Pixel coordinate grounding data
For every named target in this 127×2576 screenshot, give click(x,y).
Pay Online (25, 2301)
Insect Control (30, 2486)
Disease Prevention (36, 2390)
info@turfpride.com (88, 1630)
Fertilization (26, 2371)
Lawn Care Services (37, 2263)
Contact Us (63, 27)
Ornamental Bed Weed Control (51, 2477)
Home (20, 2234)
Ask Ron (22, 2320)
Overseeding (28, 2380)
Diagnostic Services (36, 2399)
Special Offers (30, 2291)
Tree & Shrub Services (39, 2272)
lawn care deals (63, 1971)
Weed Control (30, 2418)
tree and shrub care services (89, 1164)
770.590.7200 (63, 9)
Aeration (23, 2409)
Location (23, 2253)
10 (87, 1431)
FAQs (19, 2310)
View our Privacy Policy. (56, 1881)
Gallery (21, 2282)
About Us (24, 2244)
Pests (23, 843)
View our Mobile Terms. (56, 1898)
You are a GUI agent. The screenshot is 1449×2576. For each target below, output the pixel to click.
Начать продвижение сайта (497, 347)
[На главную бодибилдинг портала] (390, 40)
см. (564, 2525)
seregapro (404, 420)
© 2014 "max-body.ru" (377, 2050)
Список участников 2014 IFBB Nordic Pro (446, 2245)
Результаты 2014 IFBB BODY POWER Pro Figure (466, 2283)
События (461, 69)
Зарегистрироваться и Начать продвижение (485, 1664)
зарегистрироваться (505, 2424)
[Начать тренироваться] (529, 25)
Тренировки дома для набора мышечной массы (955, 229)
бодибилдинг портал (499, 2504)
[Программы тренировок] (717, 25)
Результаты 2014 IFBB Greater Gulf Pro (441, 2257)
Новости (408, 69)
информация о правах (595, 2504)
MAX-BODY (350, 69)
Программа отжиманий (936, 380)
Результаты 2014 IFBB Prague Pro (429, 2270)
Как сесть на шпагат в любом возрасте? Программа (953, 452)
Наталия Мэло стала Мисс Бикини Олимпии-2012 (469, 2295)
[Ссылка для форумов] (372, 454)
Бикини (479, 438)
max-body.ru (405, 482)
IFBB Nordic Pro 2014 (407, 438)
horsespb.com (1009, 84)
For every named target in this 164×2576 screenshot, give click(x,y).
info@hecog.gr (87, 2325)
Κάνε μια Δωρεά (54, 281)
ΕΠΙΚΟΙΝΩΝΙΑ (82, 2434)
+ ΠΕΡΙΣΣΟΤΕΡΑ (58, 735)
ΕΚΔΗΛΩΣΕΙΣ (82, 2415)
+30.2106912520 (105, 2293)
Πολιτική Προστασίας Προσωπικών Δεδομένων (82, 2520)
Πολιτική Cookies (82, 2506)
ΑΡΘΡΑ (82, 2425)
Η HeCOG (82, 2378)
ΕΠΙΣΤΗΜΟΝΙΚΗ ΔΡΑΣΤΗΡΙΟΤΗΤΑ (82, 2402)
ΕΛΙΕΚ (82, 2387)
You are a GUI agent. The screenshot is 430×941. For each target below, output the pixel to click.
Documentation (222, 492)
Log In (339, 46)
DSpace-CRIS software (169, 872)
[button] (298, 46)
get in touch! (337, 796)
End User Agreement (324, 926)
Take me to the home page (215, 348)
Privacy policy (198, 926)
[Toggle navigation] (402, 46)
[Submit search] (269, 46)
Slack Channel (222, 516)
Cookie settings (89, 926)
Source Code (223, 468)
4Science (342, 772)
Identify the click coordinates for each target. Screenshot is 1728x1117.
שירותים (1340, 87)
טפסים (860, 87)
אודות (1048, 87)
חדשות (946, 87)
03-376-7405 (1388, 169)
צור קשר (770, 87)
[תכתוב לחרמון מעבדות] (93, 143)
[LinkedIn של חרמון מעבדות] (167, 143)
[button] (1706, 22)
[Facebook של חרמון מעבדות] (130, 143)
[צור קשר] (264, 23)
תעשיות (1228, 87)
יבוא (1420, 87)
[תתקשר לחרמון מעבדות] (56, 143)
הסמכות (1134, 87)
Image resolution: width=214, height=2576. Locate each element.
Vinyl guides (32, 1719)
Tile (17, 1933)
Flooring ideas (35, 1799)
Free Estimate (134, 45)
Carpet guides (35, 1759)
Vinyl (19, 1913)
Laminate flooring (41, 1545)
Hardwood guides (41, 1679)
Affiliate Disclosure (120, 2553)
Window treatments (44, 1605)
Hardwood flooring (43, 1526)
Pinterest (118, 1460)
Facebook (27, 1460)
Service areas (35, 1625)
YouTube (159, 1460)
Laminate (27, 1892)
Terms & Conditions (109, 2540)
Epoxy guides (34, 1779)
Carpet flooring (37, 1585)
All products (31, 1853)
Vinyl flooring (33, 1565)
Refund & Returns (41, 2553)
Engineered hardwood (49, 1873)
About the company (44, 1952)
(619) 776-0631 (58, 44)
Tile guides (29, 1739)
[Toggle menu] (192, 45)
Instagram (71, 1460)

→ EXERCISE PROMPT
Retype the entries precisely as they stand.

→ ANSWER SECTION
For every named target in this 127×2576 screenshot, give click(x,y).
Pay Online (25, 2301)
Insect Control (30, 2486)
Disease Prevention (36, 2390)
info@turfpride.com (88, 1630)
Fertilization (26, 2371)
Lawn Care Services (37, 2263)
Contact Us (63, 27)
Ornamental Bed Weed Control (51, 2477)
Home (20, 2234)
Ask Ron (22, 2320)
Overseeding (28, 2380)
Diagnostic Services (36, 2399)
Special Offers (30, 2291)
Tree & Shrub Services (39, 2272)
lawn care deals (63, 1971)
Weed Control (30, 2418)
tree and shrub care services (89, 1164)
770.590.7200 (63, 9)
Aeration (23, 2409)
Location (23, 2253)
10 (87, 1431)
FAQs (19, 2310)
View our Privacy Policy. (56, 1881)
Gallery (21, 2282)
About Us (24, 2244)
Pests (23, 843)
View our Mobile Terms. (56, 1898)
You are a GUI agent. The screenshot is 1449×2576. For each target below, output the pixel to click.
Начать продвижение сайта (497, 347)
[На главную бодибилдинг портала] (390, 40)
см. (564, 2525)
seregapro (404, 420)
© 2014 "max-body.ru" (377, 2050)
Список участников 2014 IFBB Nordic Pro (446, 2245)
Результаты 2014 IFBB BODY POWER Pro Figure (466, 2283)
События (461, 69)
Зарегистрироваться и Начать продвижение (485, 1664)
зарегистрироваться (505, 2424)
[Начать тренироваться] (529, 25)
Тренировки дома для набора мышечной массы (955, 229)
бодибилдинг портал (499, 2504)
[Программы тренировок] (717, 25)
Результаты 2014 IFBB Greater Gulf Pro (441, 2257)
Новости (408, 69)
информация о правах (595, 2504)
MAX-BODY (350, 69)
Программа отжиманий (936, 380)
Результаты 2014 IFBB Prague Pro (429, 2270)
Как сесть на шпагат в любом возрасте? Программа (953, 452)
Наталия Мэло стала Мисс Бикини Олимпии-2012 (469, 2295)
[Ссылка для форумов] (372, 454)
Бикини (479, 438)
max-body.ru (405, 482)
IFBB Nordic Pro 2014 (407, 438)
horsespb.com (1009, 84)
For every named target in this 164×2576 screenshot, give click(x,y).
info@hecog.gr (87, 2325)
Κάνε μια Δωρεά (54, 281)
ΕΠΙΚΟΙΝΩΝΙΑ (82, 2434)
+ ΠΕΡΙΣΣΟΤΕΡΑ (58, 735)
ΕΚΔΗΛΩΣΕΙΣ (82, 2415)
+30.2106912520 (105, 2293)
Πολιτική Προστασίας Προσωπικών Δεδομένων (82, 2520)
Πολιτική Cookies (82, 2506)
ΑΡΘΡΑ (82, 2425)
Η HeCOG (82, 2378)
ΕΠΙΣΤΗΜΟΝΙΚΗ ΔΡΑΣΤΗΡΙΟΤΗΤΑ (82, 2402)
ΕΛΙΕΚ (82, 2387)
You are a GUI agent. The screenshot is 430×941. For each target below, output the pixel to click.
Documentation (222, 492)
Log In (339, 46)
DSpace-CRIS software (169, 872)
[button] (298, 46)
get in touch! (337, 796)
End User Agreement (324, 926)
Take me to the home page (215, 348)
Privacy policy (198, 926)
[Toggle navigation] (402, 46)
[Submit search] (269, 46)
Slack Channel (222, 516)
Cookie settings (89, 926)
Source Code (223, 468)
4Science (342, 772)
Identify the click coordinates for each target. Screenshot is 1728x1117.
שירותים (1340, 87)
טפסים (860, 87)
אודות (1048, 87)
חדשות (946, 87)
03-376-7405 (1388, 169)
צור קשר (770, 87)
[תכתוב לחרמון מעבדות] (93, 143)
[LinkedIn של חרמון מעבדות] (167, 143)
[button] (1706, 22)
[Facebook של חרמון מעבדות] (130, 143)
[צור קשר] (264, 23)
תעשיות (1228, 87)
יבוא (1420, 87)
[תתקשר לחרמון מעבדות] (56, 143)
הסמכות (1134, 87)
Image resolution: width=214, height=2576. Locate each element.
Vinyl guides (32, 1719)
Tile (17, 1933)
Flooring ideas (35, 1799)
Free Estimate (134, 45)
Carpet guides (35, 1759)
Vinyl (19, 1913)
Laminate flooring (41, 1545)
Hardwood guides (41, 1679)
Affiliate Disclosure (120, 2553)
Window treatments (44, 1605)
Hardwood flooring (43, 1526)
Pinterest (118, 1460)
Facebook (27, 1460)
Service areas (35, 1625)
YouTube (159, 1460)
Laminate (27, 1892)
Terms & Conditions (109, 2540)
Epoxy guides (34, 1779)
Carpet flooring (37, 1585)
All products (31, 1853)
Vinyl flooring (33, 1565)
Refund & Returns (41, 2553)
Engineered hardwood (49, 1873)
About the company (44, 1952)
(619) 776-0631 (58, 44)
Tile guides (29, 1739)
[Toggle menu] (192, 45)
Instagram (71, 1460)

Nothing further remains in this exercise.